- Work to be completed -
Copy only those lines which run from the line containing "Task: Click Wednesday's Open Shifts cell" to the end of the entries below, both inclusive, exactly as written and with no pictures.

Screenshot grounding data:
/---

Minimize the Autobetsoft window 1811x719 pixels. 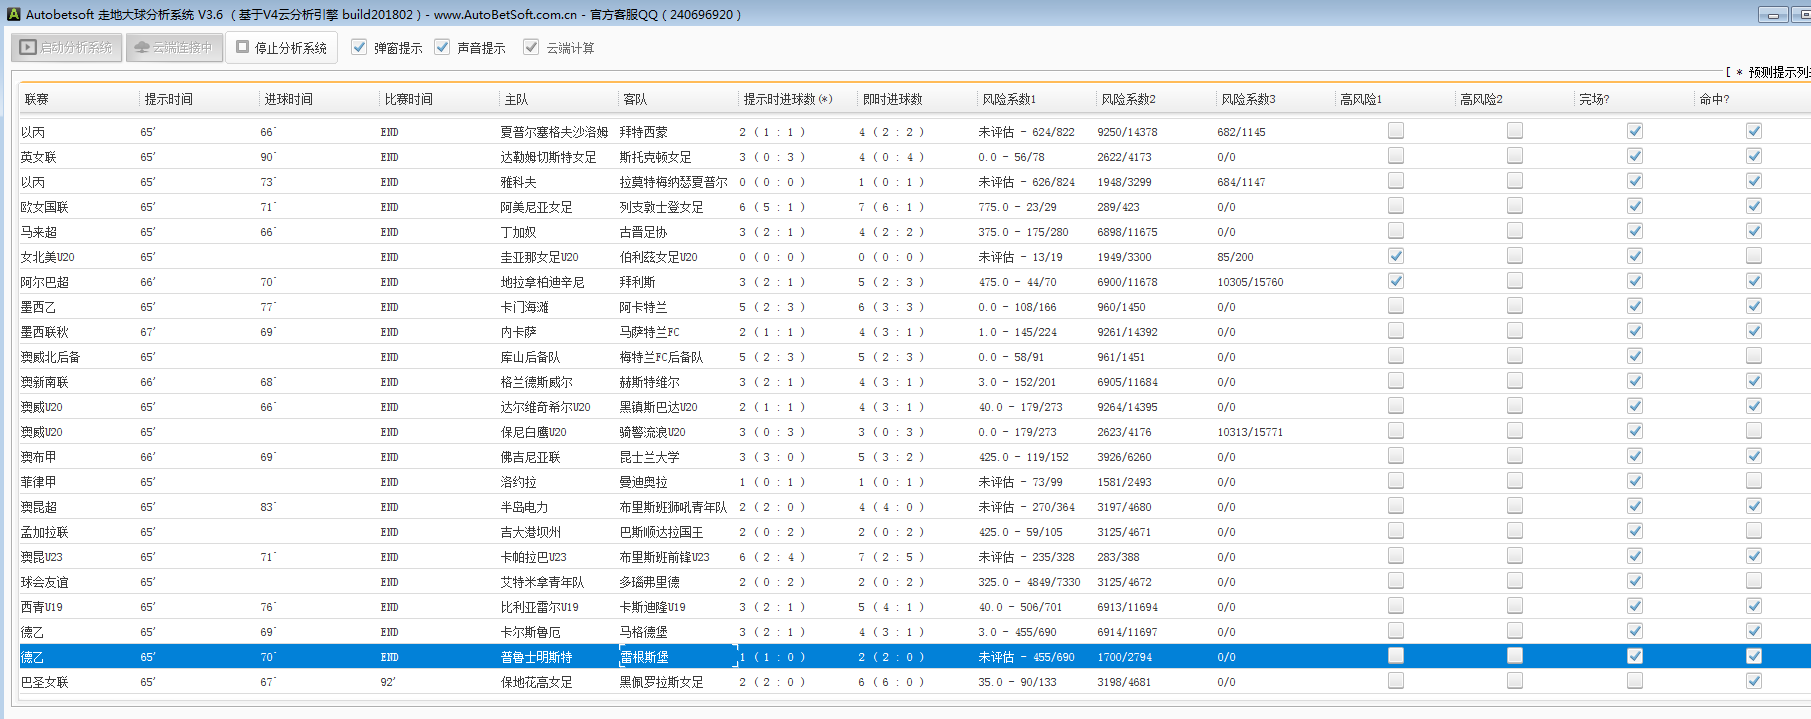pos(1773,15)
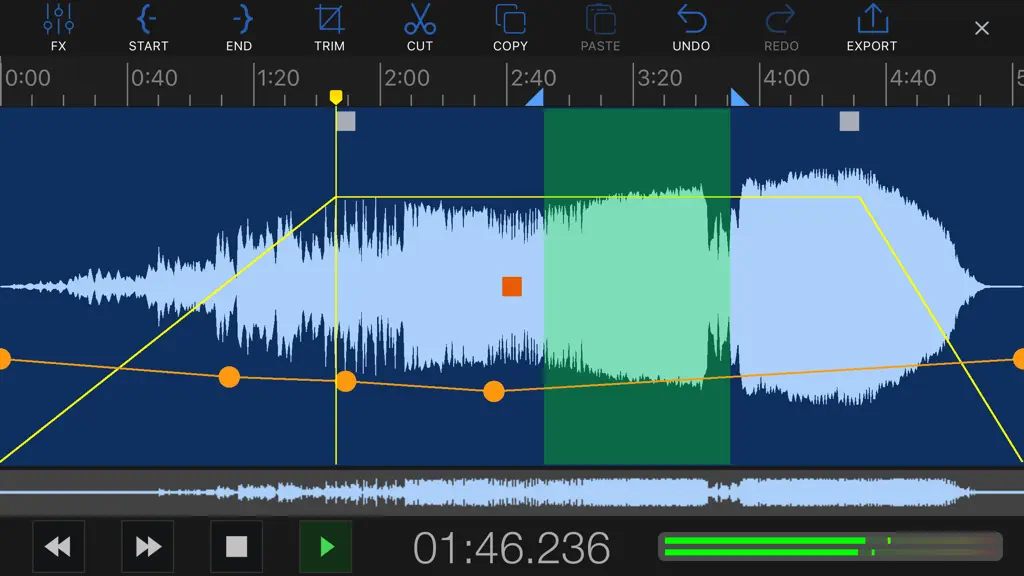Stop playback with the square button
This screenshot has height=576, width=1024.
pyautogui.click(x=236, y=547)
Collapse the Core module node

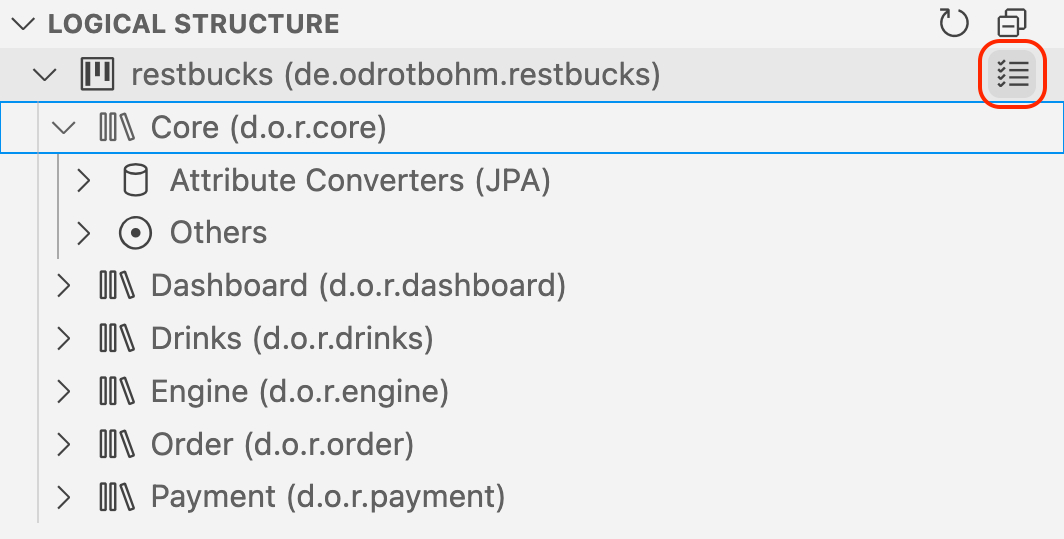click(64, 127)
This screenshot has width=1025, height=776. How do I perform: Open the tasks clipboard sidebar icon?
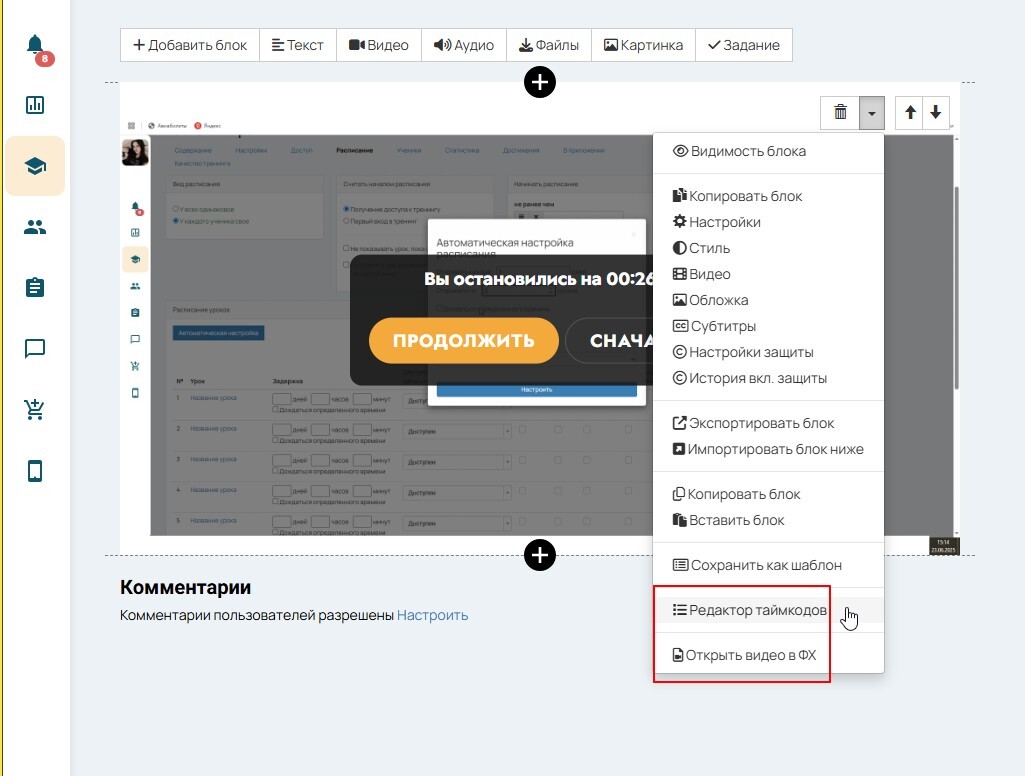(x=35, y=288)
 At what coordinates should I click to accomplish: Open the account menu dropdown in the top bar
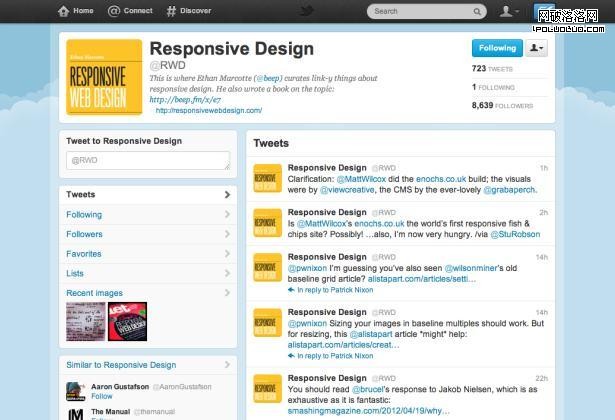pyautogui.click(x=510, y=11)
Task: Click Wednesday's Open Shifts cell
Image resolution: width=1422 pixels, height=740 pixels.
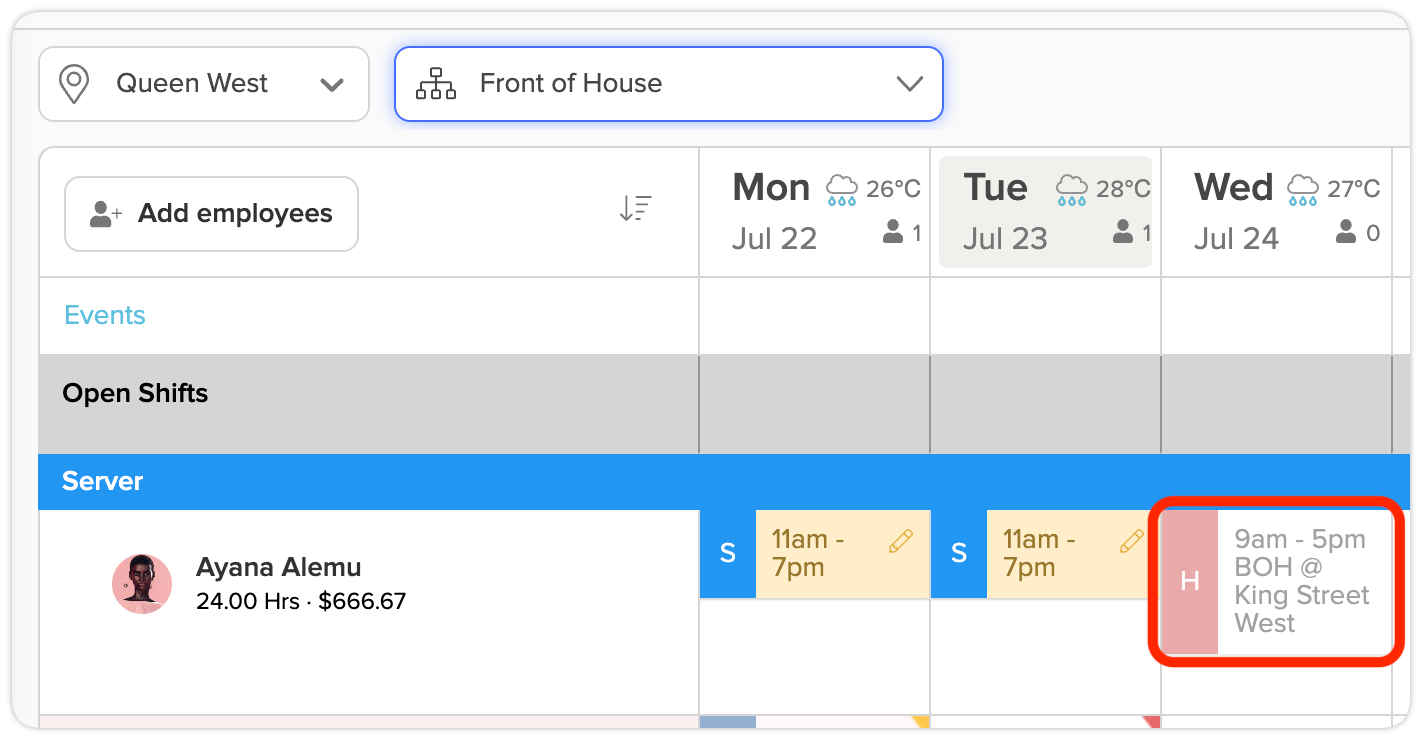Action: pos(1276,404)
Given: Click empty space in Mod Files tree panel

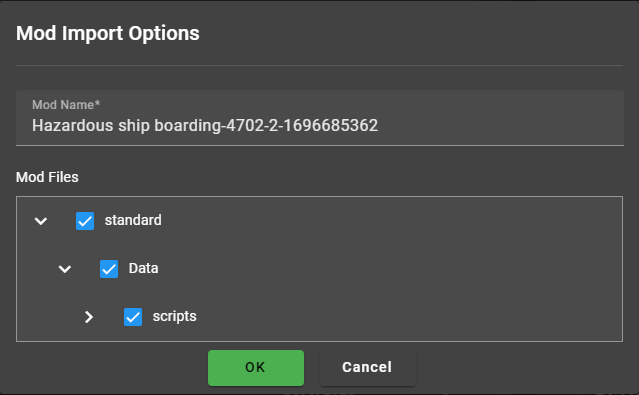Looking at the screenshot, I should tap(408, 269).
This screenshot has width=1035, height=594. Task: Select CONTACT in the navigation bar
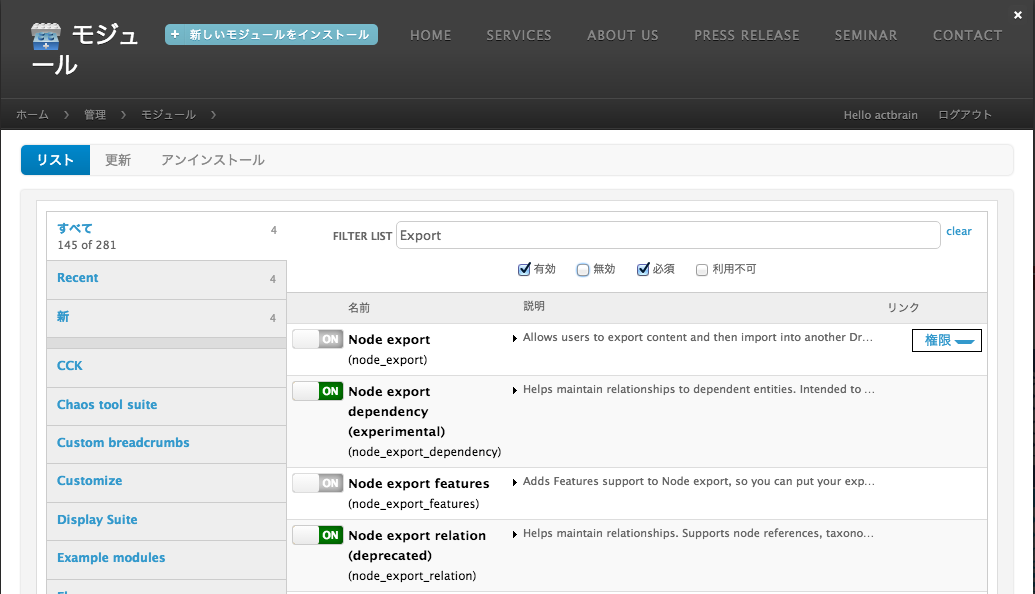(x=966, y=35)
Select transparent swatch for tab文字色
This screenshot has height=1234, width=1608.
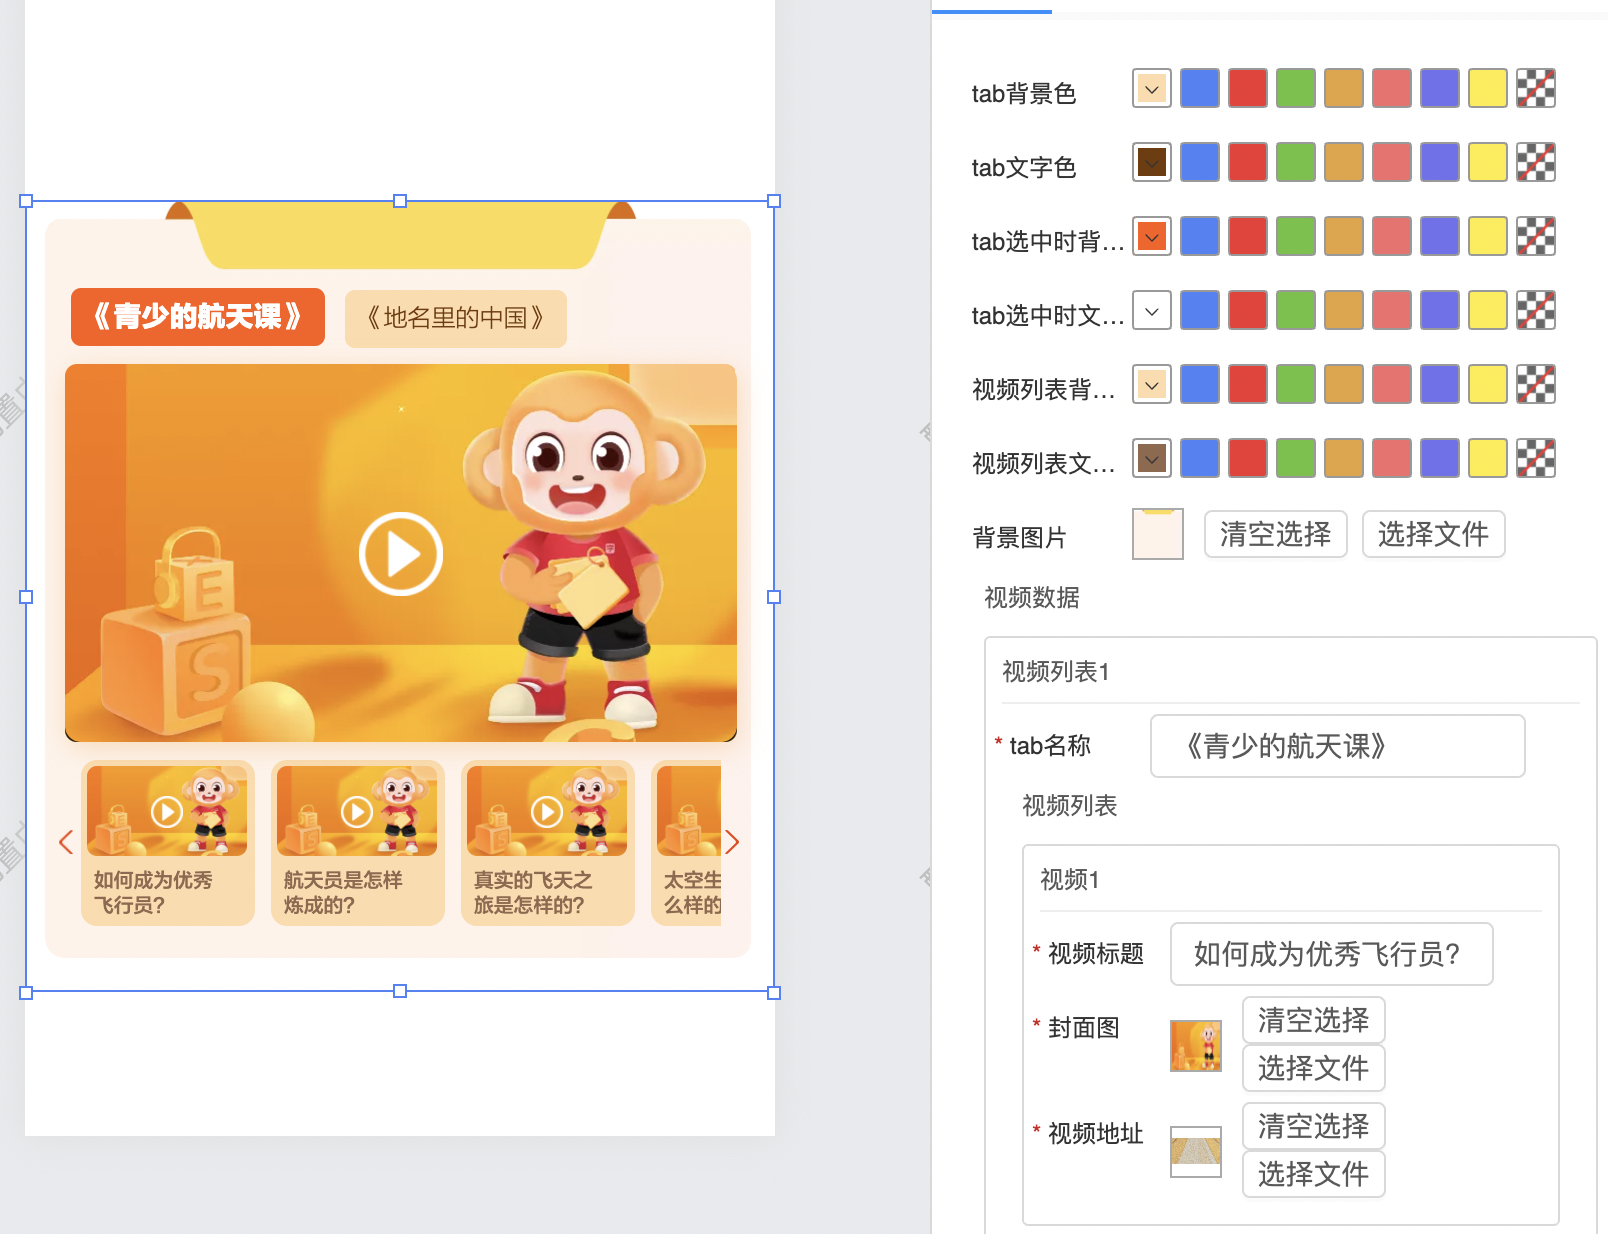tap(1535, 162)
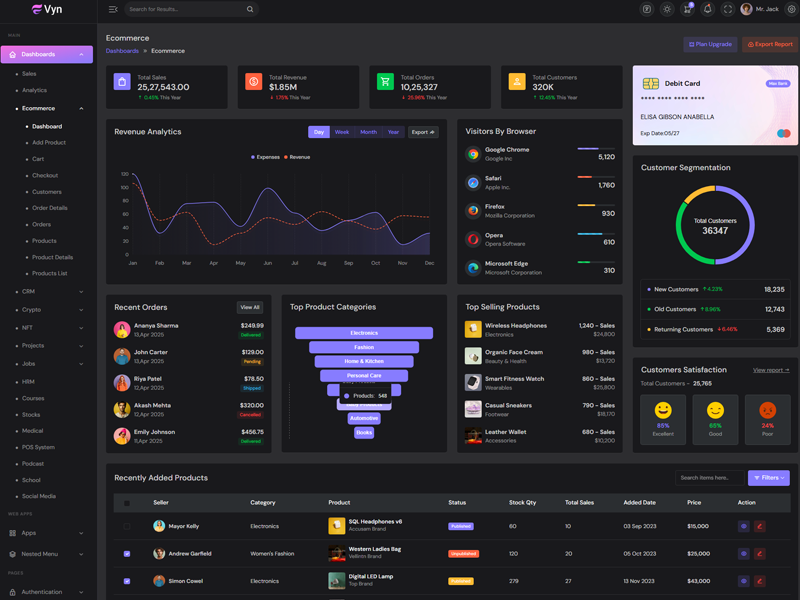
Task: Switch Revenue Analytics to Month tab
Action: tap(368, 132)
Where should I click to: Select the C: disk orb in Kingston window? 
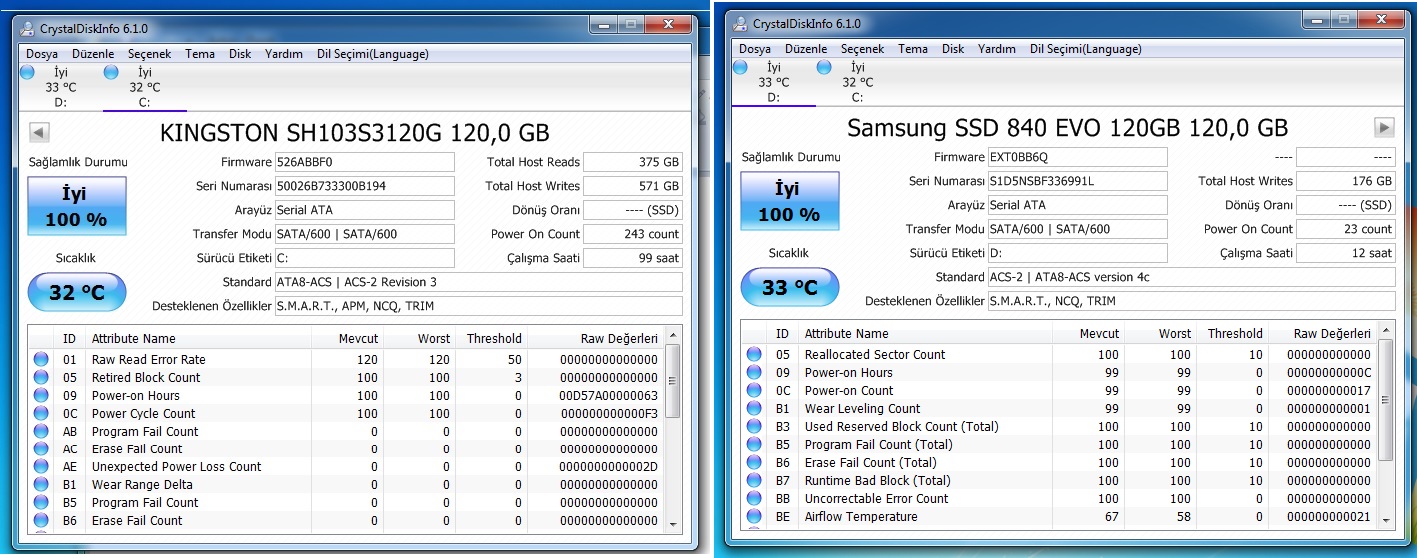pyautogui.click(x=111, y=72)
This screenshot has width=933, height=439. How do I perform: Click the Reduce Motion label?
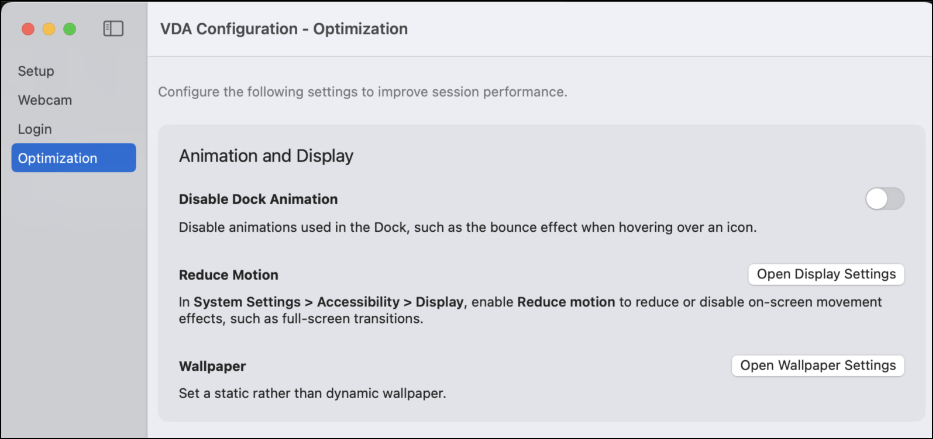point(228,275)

\---

- Task solution -
Task: Click Wednesday's Open Shifts cell
Image resolution: width=1422 pixels, height=740 pixels.
Action: pos(1276,404)
Given: Click empty space in Mod Files tree panel

Looking at the screenshot, I should tap(408, 269).
This screenshot has width=1035, height=594. Task: Select CONTACT in the navigation bar
(x=966, y=35)
Select transparent swatch for tab文字色
This screenshot has height=1234, width=1608.
tap(1535, 162)
Task: Switch Revenue Analytics to Month tab
Action: tap(368, 132)
Where should I click to: Select the C: disk orb in Kingston window? 
pyautogui.click(x=111, y=72)
This screenshot has width=933, height=439. How do I perform: Click the Reduce Motion label?
point(228,275)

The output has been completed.